SUPPLIED INFORMATION >>
Content starts

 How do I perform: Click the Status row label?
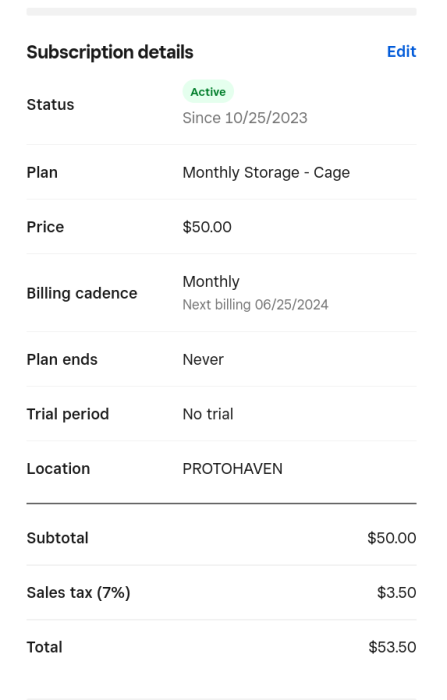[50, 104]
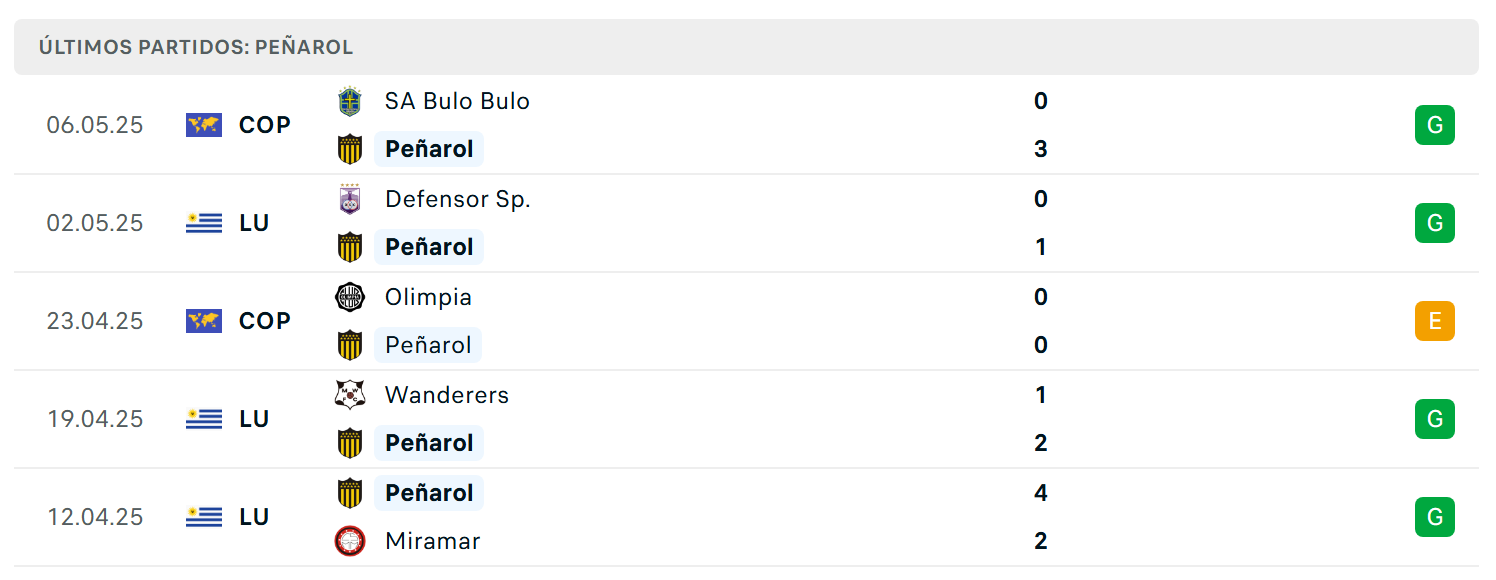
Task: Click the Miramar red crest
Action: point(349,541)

Content ends
Content starts

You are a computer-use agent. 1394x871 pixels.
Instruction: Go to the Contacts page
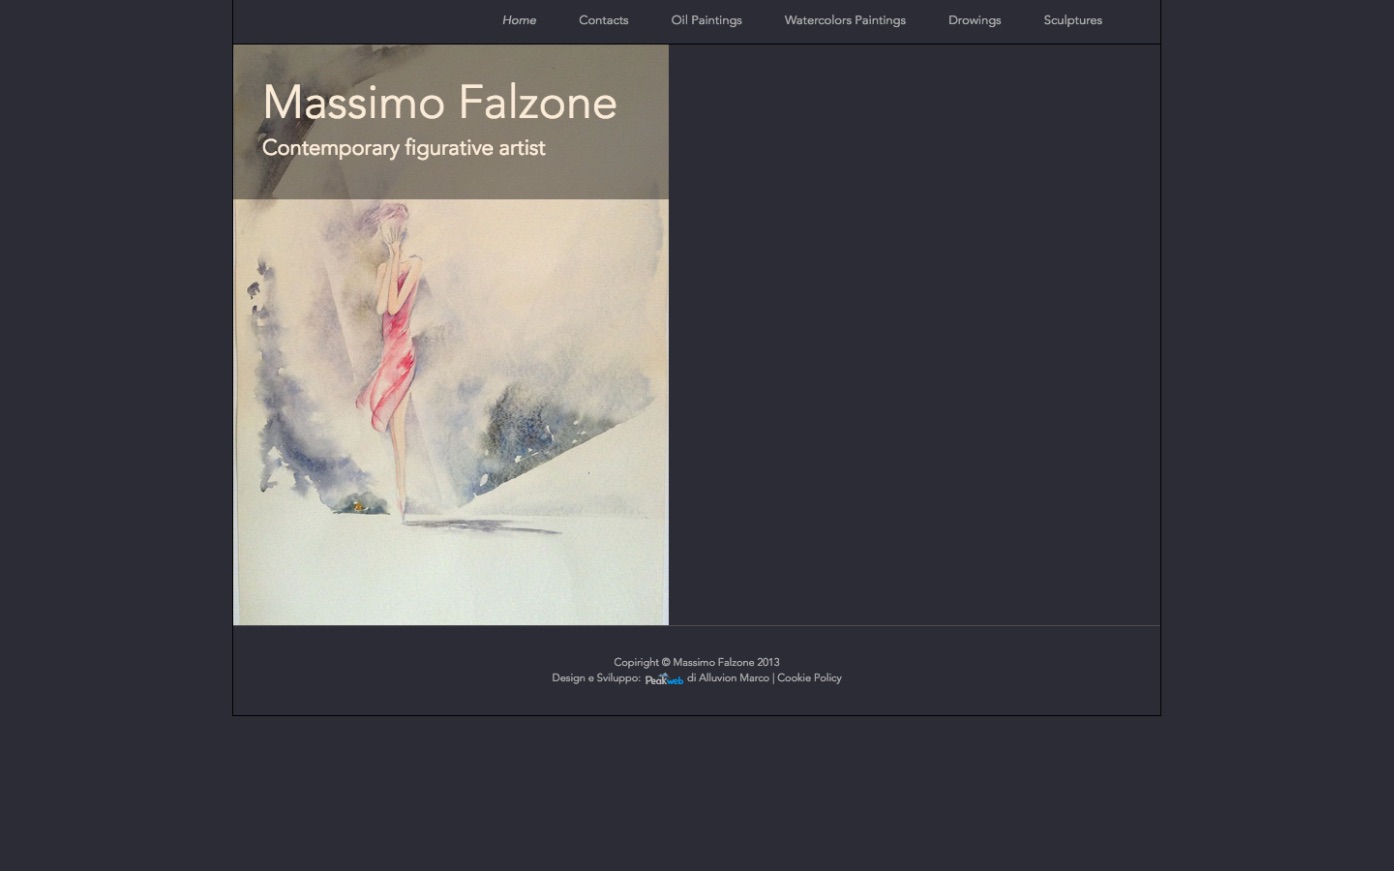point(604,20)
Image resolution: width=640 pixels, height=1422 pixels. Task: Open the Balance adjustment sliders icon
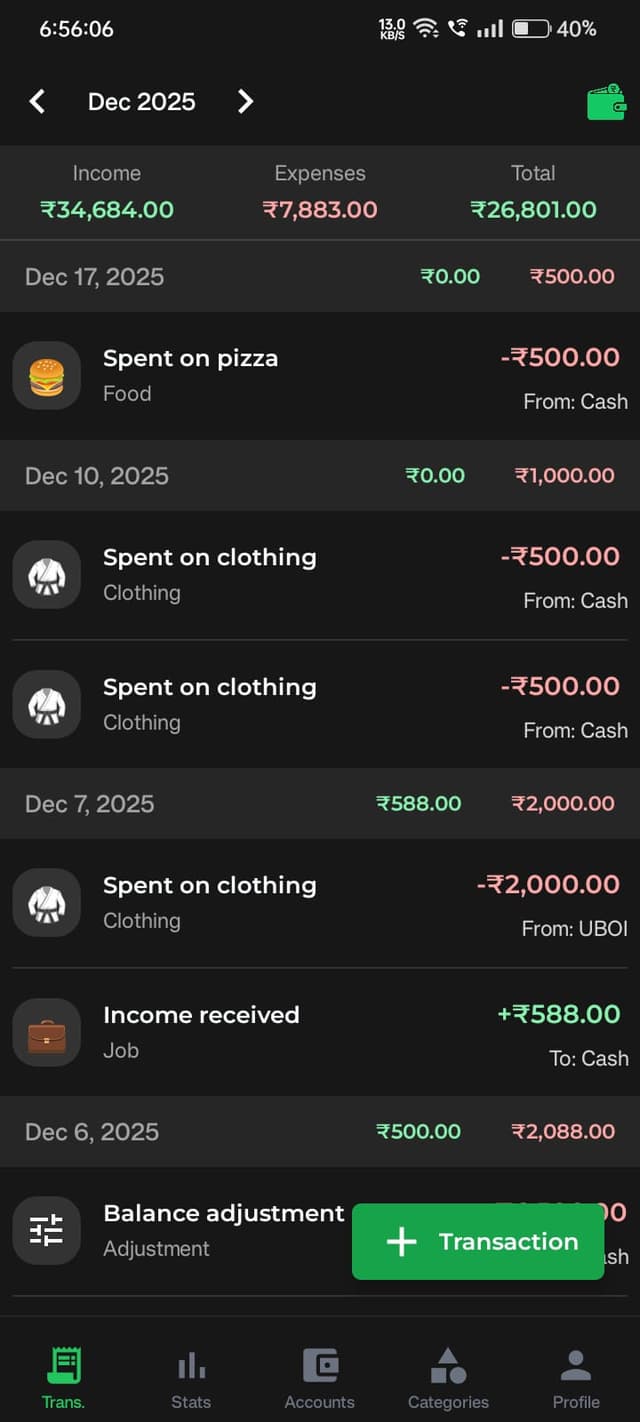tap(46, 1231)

Content ends
Content starts

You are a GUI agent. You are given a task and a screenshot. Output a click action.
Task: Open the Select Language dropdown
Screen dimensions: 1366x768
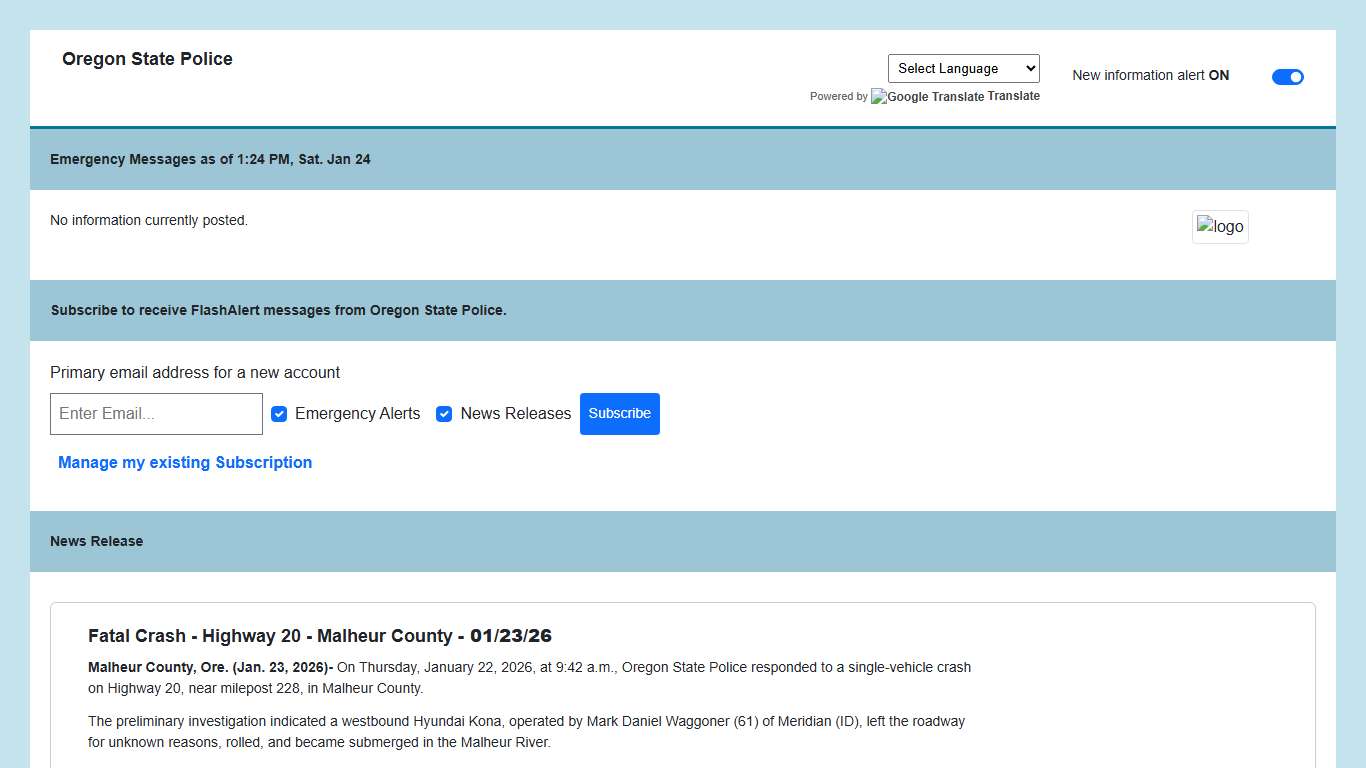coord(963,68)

Content ends

YOUR OBJECTIVE >>
In how many lines of the records does the word "agent" occur? Reply with the number only.

RESULT FOR THIS EXERCISE >>
2